El enemigo es la Constitución
Agencia Reforma / @jshm00
El enemigo no es la Suprema Corte. El enemigo es la Constitución. La batalla que se prepara no es para rehacer al tribunal constitucional sino para liquidar la norma que frena la voluntad incuestionable.
El conflicto se pospuso, pero era inevitable. Un régimen convencido de ser la expresión pura de la soberanía nacional tenía que chocar tarde o temprano con la regla que impone límites. El conflicto estaba anunciado, pero se había demorado en manifestarse con la crudeza con la que lo hace hoy. El gobierno despegó con una agenda constitucional modesta. Quizá había soñado con la promulgación de una nueva Constitución que fuera el símbolo del cambio histórico que pretendía, pero llegó a la conclusión de que habría sido una distracción innecesaria. A fin de cuentas, se pensaba que la Constitución era compatible con la ambición presidencial. Así lo creía el candidato poco antes de ganar la elección. En varios foros prometía que no iniciaría reformas constitucionales en sus primeros tres años. No las creía necesarias. Confiaba en que el marco de Querétaro le permitiría hacer los cambios que buscaba. En sus primeros años no tenía entre ceja y ceja al INE y sentía tranquilidad con un subordinado en la presidencia de la Corte. Pero, a medida en que los espacios arbitrales fueron frenando sus ilegalidades y cuando el tribunal perdió a su delegado, la aversión se convirtió en obsesión. La reacción fue la misma en ambos casos: buscar la absorción política de los árbitros. Dos misiones tiene el Presidente en los meses que le restan: lograr que su candidata gane la elección y degollar a la Suprema Corte de Justicia. Usar abiertamente todo su poder para imponerse electoralmente y reventar la bóveda de la democracia constitucional.
Es claro que el Presidente no respeta la función arbitral, que nunca ha considerado que las instituciones sean una plataforma común. Los años en la Presidencia no han moderado esa hostilidad inicial. Por el contrario, el ejercicio del cargo ha radicalizado su animosidad. Todos los núcleos de razón constitucional independiente son la obcecación de su paranoia. La tarea por delante es muy clara: el Gobierno empleará todo su capital político, usará todos los medios a su alcance, violará cuanta regla se interponga para carcomer la legitimidad de un poder de la República, el poder que tiene bajo su responsabilidad el cuidado del orden constitucional.

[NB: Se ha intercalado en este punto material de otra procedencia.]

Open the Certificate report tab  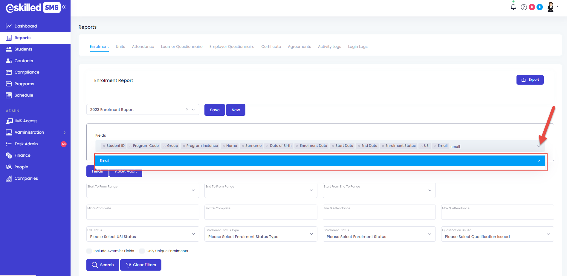pyautogui.click(x=271, y=47)
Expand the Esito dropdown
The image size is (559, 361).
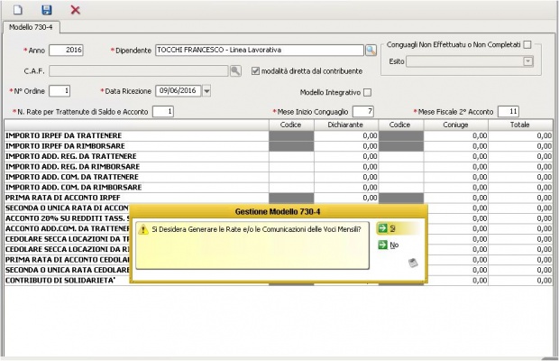click(x=528, y=61)
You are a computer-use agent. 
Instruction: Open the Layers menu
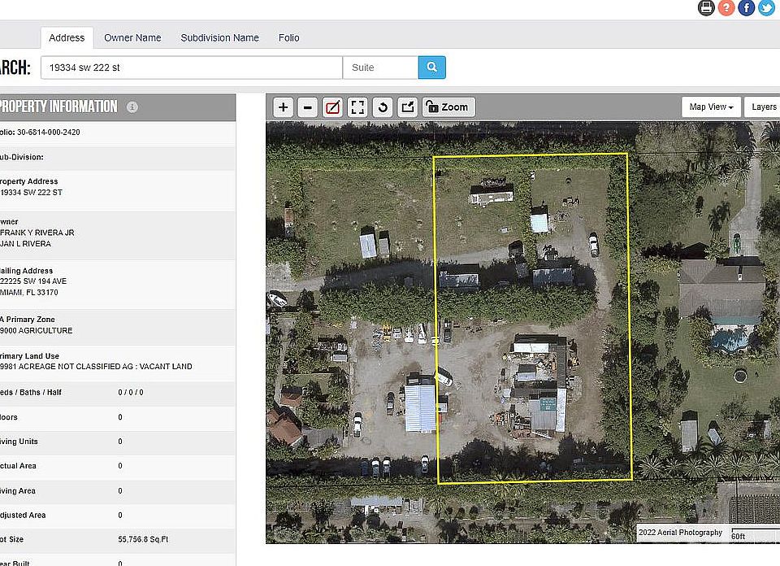pyautogui.click(x=764, y=107)
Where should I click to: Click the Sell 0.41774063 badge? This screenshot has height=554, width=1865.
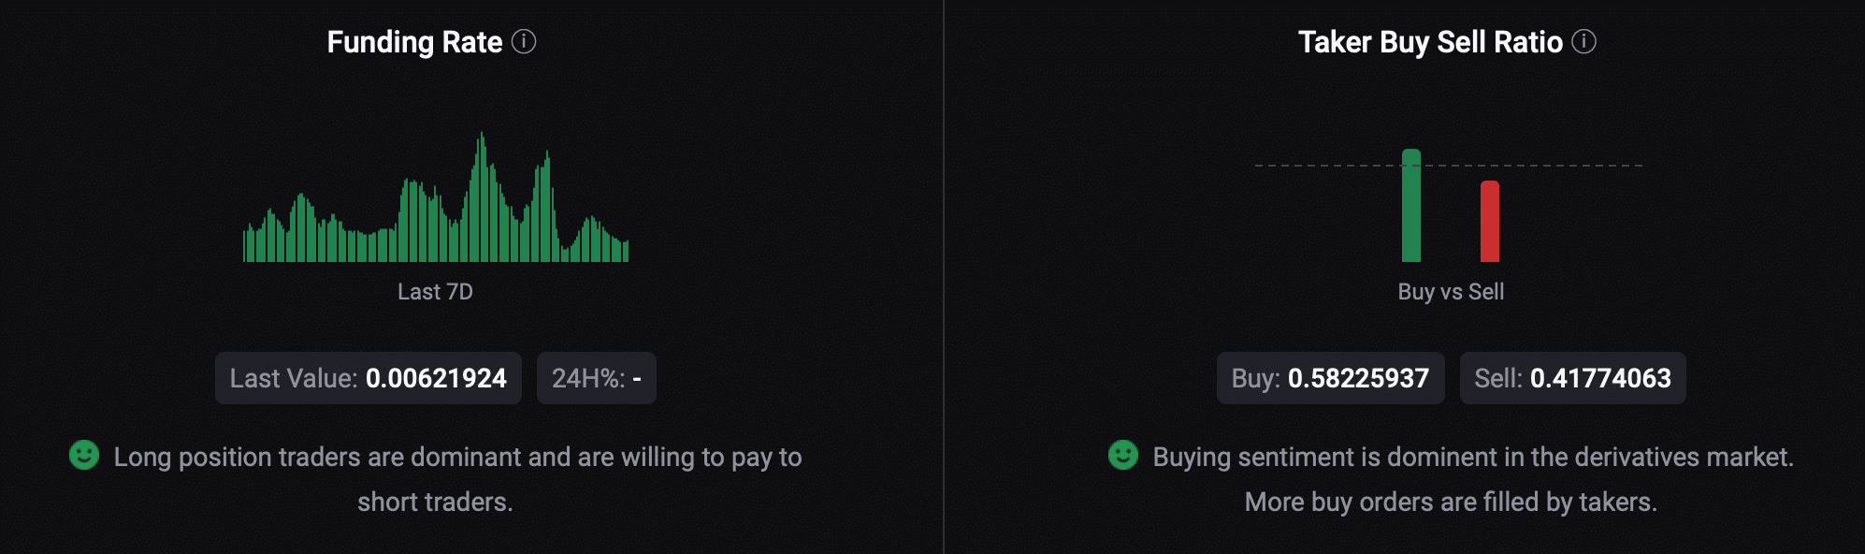click(x=1572, y=378)
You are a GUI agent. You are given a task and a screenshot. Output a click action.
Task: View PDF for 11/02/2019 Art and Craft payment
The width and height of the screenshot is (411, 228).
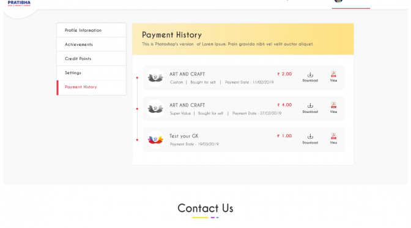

Lo que se expresa hoy en la embestida presidencial contra la Corte es la incompatibilidad entre populismo y constitucionalismo. Si se imagina que el pueblo genuino tiene una sola voluntad, si se llega a creer que esa voluntad habla por la garganta de un caudillo extraordinario, si el conflicto hace absurdo el diálogo e imposible el asentamiento de un piso común, si las minorías representan la podredumbre, la Constitución es el enemigo. Es el enemigo porque sus reglas y procesos, sus valores y principios rechazan puntualmente cada uno de esos espejismos. El orden constitucional asienta normativamente el pluralismo. Por eso no hay nadie que pueda hablar por el Pueblo. El pueblo dice sí y no, al mismo tiempo. Es mayoría y también minoría. A unos tocará legislar, pero el hecho de tener el respaldo de los votos no les otorga permiso de hacer lo que se les antoja ni hacer lo que se les antoja del modo en que se les antoja. Ese principio elemental del constitucionalismo es el que ha defendido la Corte en su resolución reciente: toda decisión constitucional ha de seguir una ruta. La democracia constitucional, en efecto, es proceso.
La propuesta de convertir a los jueces constitucionales en representantes populares es la liquidación del constitucionalismo. Un tribunal, a diferencia de una asamblea legislativa, no ha de guiarse por la opción que cuenta con el respaldo popular. Ha de actuar con imparcialidad apegándose estrictamente a las reglas y a los principios de la ley. Si el tribunal supremo del país se integra con políticos que ofrecen sentencias como lemas de campaña, si los ministros resuelven las controversias para congraciarse con el ánimo de la mayoría el mecanismo constitucional quedará destruido. Esa herencia es la última ambición presidencial: un régimen sin restricciones constitucionales.